Biomarkers

Background: The Imaging Dementia-Evidence for Amyloid Scanning (IDEAS) study demonstrated that amyloid PET changes patient management in >60% of Medicare beneficiaries with MCI/atypical dementia. IDEAS had limited racial/ethnic diversity and excluded patients with "typical" amnestic clinical presentations. Here we present preliminary results from the New IDEAS study, which evaluates the clinical impact of amyloid PET in a more racially, ethnically and clinically diverse cohort.

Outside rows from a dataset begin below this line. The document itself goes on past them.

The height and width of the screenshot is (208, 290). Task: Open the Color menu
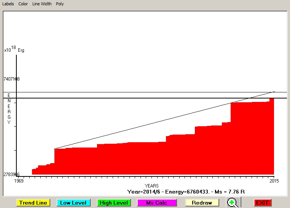23,4
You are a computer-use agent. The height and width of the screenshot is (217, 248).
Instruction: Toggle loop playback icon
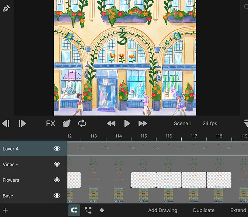tap(82, 123)
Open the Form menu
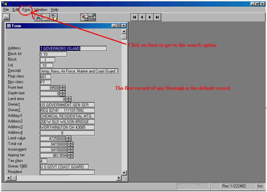 tap(26, 10)
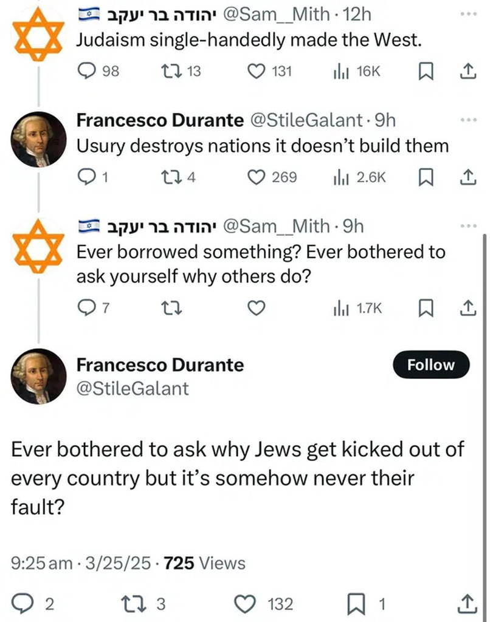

Method: Launched in December 2020, the New IDEAS study (NCT04426539) is recruiting Medicare beneficiaries with typical (amnestic) and atypical (non-amnestic) MCI/dementia at 142 dementia specialty clinics across the U.S. Multifaceted, community-engaged and culturally-tailored strategies are implemented to enhance the diversity of the cohort. Based on self-identified race/ethnicity, patients are enrolled into 1 of 3 cohorts: Black/African-American (BAA), Latino/Hispanic (LAT), or not BAA or LAT (NBL, all other racial/ethnic identities). Patients undergo amyloid PET using an FDA-approved tracer with local visual read at 127 imaging facilities. Changes in management are measured between the pre-PET visit (intended management, assuming no access to amyloid PET) and 90-day post-PET visit (implemented management, incorporating amyloid PET results). A composite management endpoint captures changes in one or more of the following: AD drug therapy, non-AD drug therapy, counseling about safety and future planning.

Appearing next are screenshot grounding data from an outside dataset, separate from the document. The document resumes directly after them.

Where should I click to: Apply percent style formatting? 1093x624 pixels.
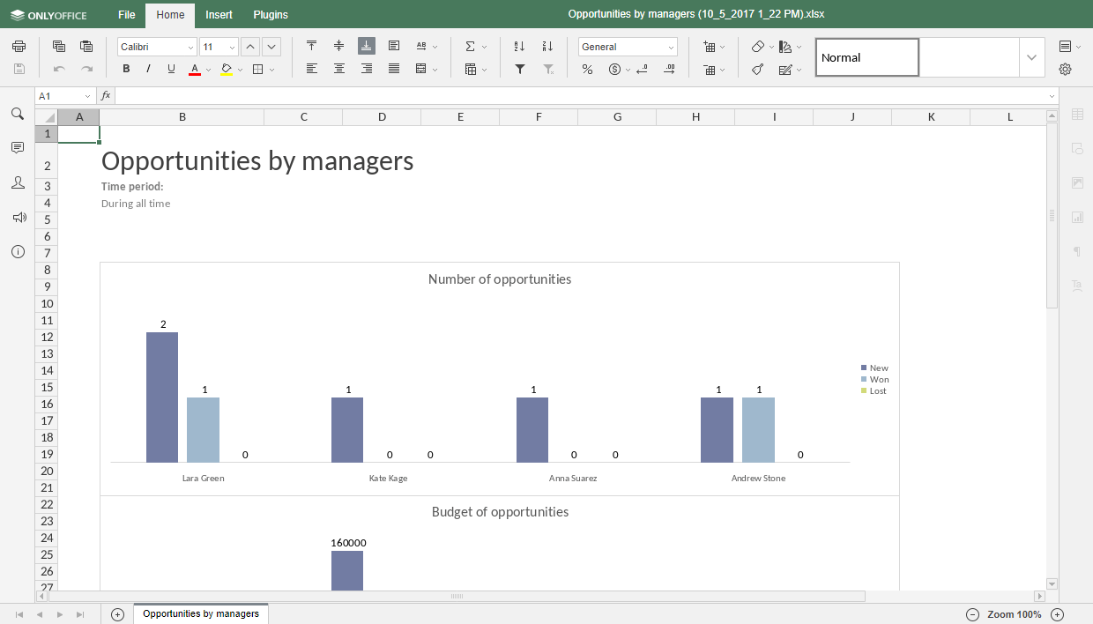click(587, 69)
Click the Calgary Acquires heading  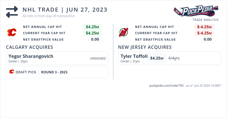(30, 47)
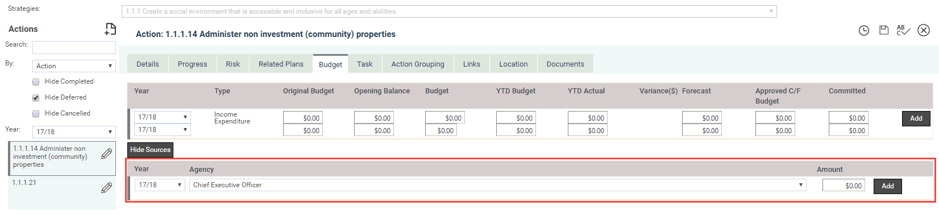Close the action with the circled X icon
Viewport: 939px width, 214px height.
pos(924,30)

Result: Out of 5,209 registered participants, 3,328 (63.9%) participants completed amyloid PET, pre- and post-PET visits at time of analysis (median age 74; 55.2% female; 22.6% BAA/17.5% LAT). Demographic and clinical features by cohort are shown in Table 1. Compared to NBL, BAA and LAT cohorts presented with greater clinical impairment, more frequent atypical clinical presentations and lower rates of amyloid PET positivity. Changes in the composite management endpoint occurred in 57.5% of all participants (57.2% MCI, 58.1% dementia), with similar rates across cohorts (Table 2). Following PET, anti-amyloid antibodies were newly recommended in 7.0% of BAA, 7.4% of LAT and 9.0% of NBL. Changes in management were more frequent in typical than atypical clinical presentations (Table 3).

Conclusion: These preliminary findings highlight the clinical utility of amyloid PET in a diverse and representative sample of cognitively impaired patients recruited in real-world practice.